How to open pdf file

Hi All,

I have created a workflow to open and read the data from pdf file. It is not working to open the pdf file. Please help me to open pdf file.

Thank in advance
Niranjan

Hi @Niranjan_k

Use Read PDF Text activity

image

@lrtetala the file is not opening from the given path. It is reading only when it is opened

Hi @Niranjan_k

Use Start Process activity to open the file

image

Hope it helps!!

1 Like

Hi, Niranjan, You can use the “Read PDF Text” activity to read the text from a PDF file. However, if you’re facing issues opening the PDF file itself, you might want to use the “Start Process” activity to open the PDF reader application (e.g., Adobe Acrobat Reader) and then use the “Read PDF Text” activity to extract text.

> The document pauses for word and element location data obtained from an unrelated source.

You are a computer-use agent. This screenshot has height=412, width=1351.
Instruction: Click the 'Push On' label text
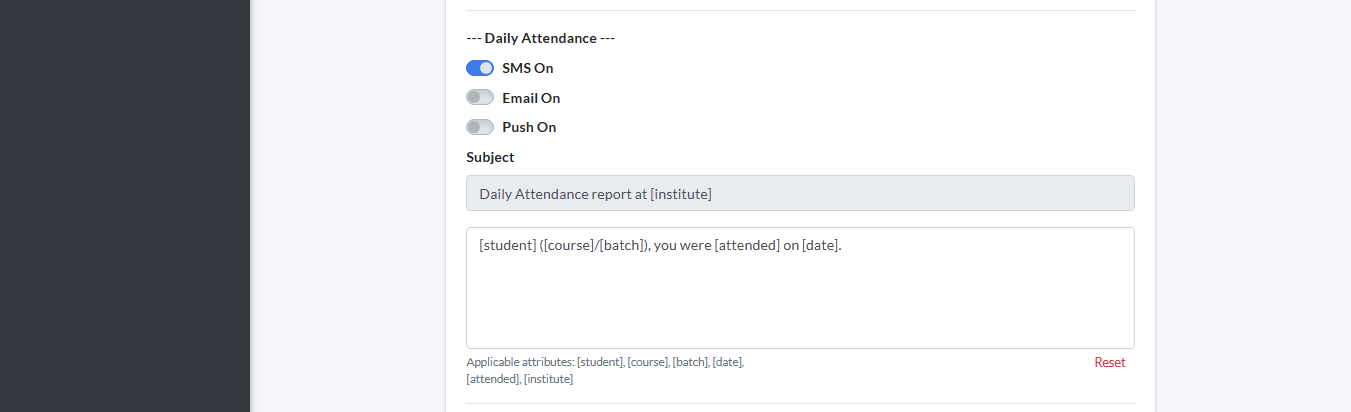(x=529, y=127)
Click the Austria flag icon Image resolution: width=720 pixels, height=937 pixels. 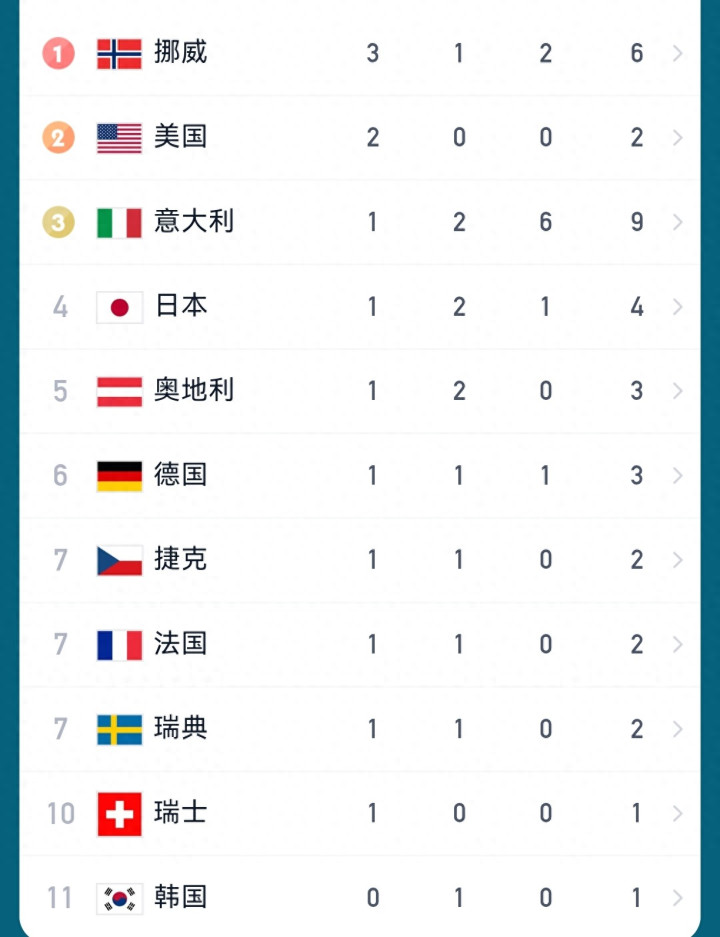tap(119, 390)
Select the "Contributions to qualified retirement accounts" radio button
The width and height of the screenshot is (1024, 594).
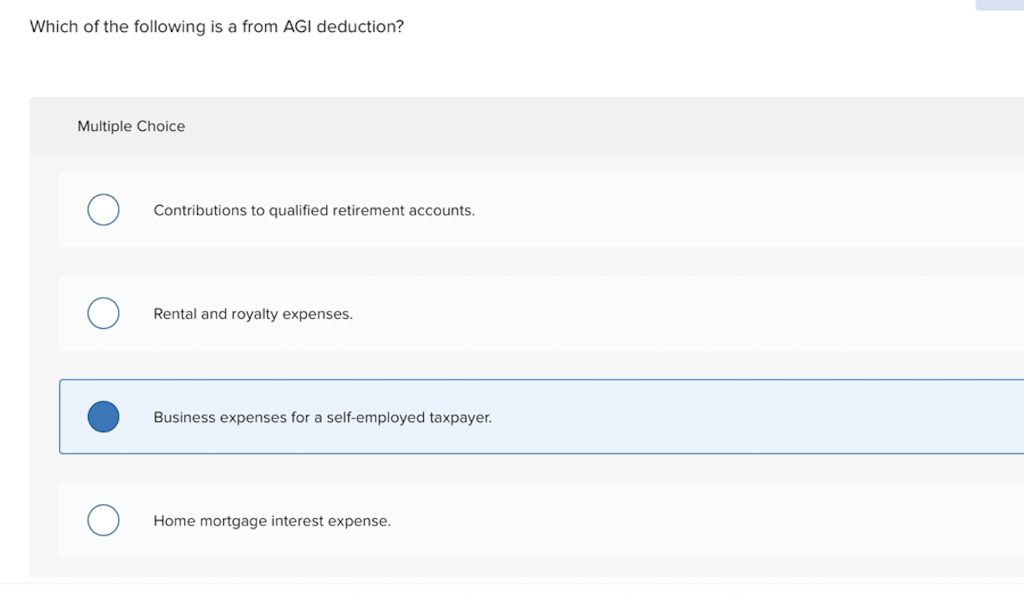click(103, 210)

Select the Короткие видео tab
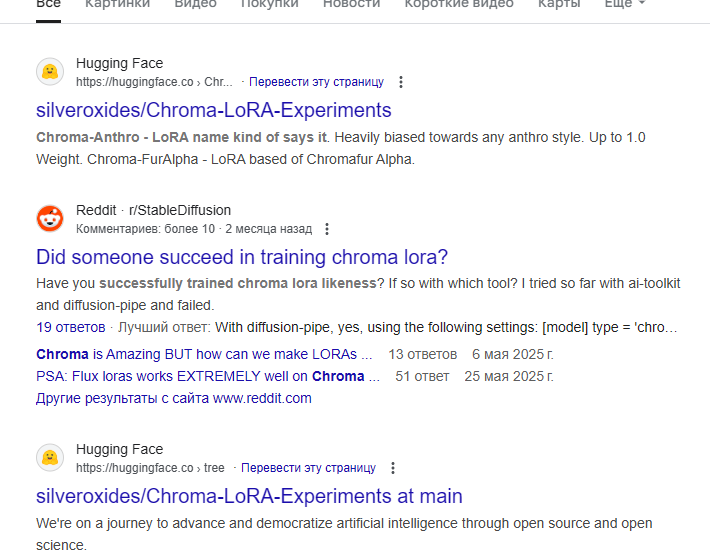(458, 4)
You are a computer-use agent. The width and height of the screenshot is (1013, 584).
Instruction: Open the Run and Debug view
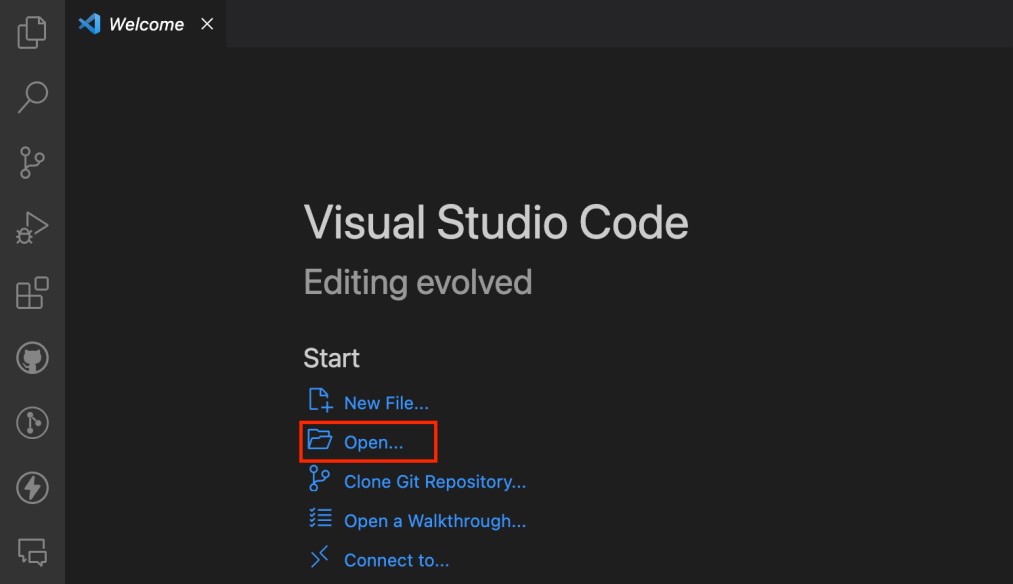(32, 227)
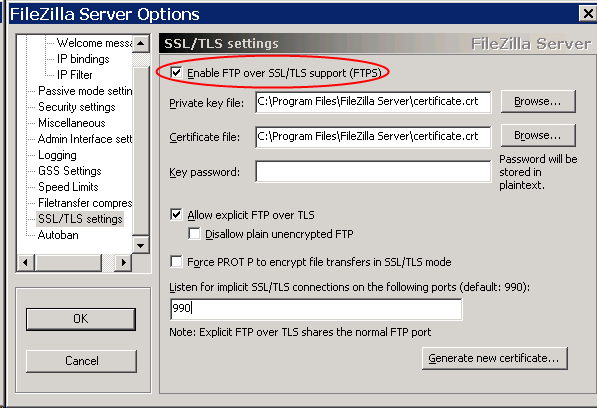The width and height of the screenshot is (597, 408).
Task: Click the implicit SSL/TLS ports field
Action: pos(316,309)
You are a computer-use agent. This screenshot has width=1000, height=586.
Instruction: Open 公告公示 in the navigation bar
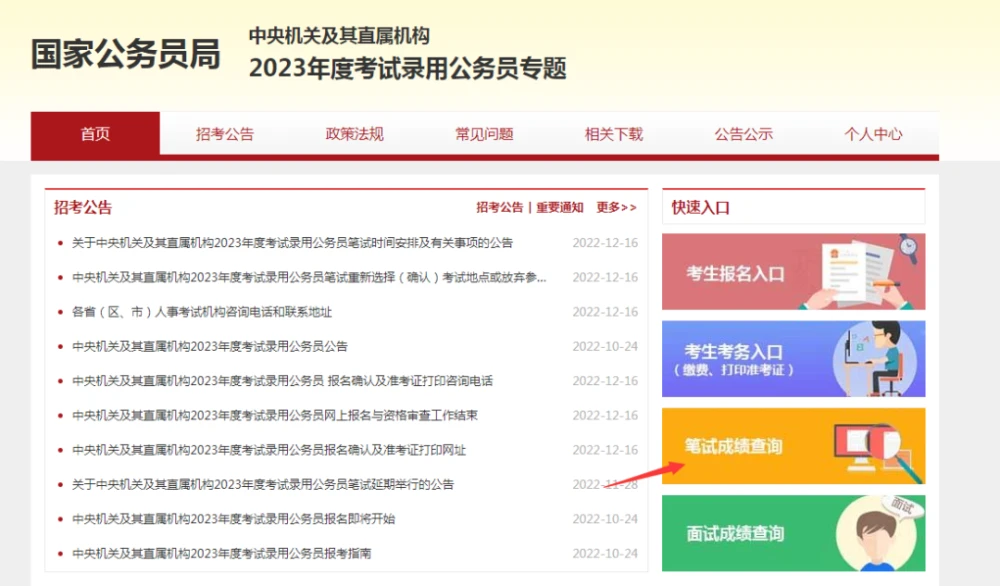744,134
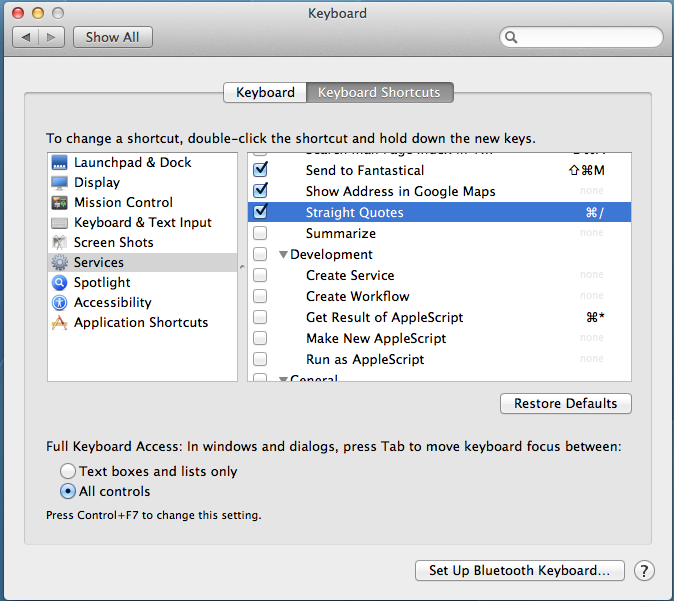
Task: Select the Accessibility category icon
Action: click(x=59, y=303)
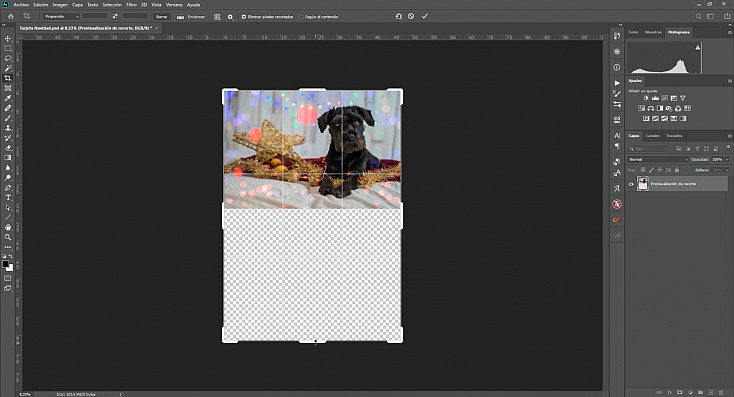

Here’s a simple example of a UiPath workflow to open and read a PDF file:

  1. Use the Start Process Activity:
  • Drag and drop the “Start Process” activity.
  • In the “FileName” property, provide the path to the PDF reader application (e.g., "C:\Program Files\Adobe\Acrobat Reader DC\Reader\AcroRd32.exe" for Adobe Acrobat Reader).
  1. Use the Read PDF Text Activity:
  • Drag and drop the “Read PDF Text” activity.
  • In the “FileName” property, provide the path to the PDF file you want to read.
  • Assign the output to a variable (let’s call it pdfText).
  1. Do Something with the Extracted Text:
  • You can now use the pdfText variable in subsequent activities to perform tasks with the extracted text.
1 Like

Hi @Niranjan_k

You can try this

1 Like

@rikulsilva i don’t find this path in my system

@Shekar_Ch thanks for the detailed info could you please provide any sample workflow

Why are you trying to open it? You don’t have to open PDF files to read them. Have you installed the PDF package and tried the Read PDF Text activity? If it’s not text, but a scanned document, then you use OCR/Document Understanding.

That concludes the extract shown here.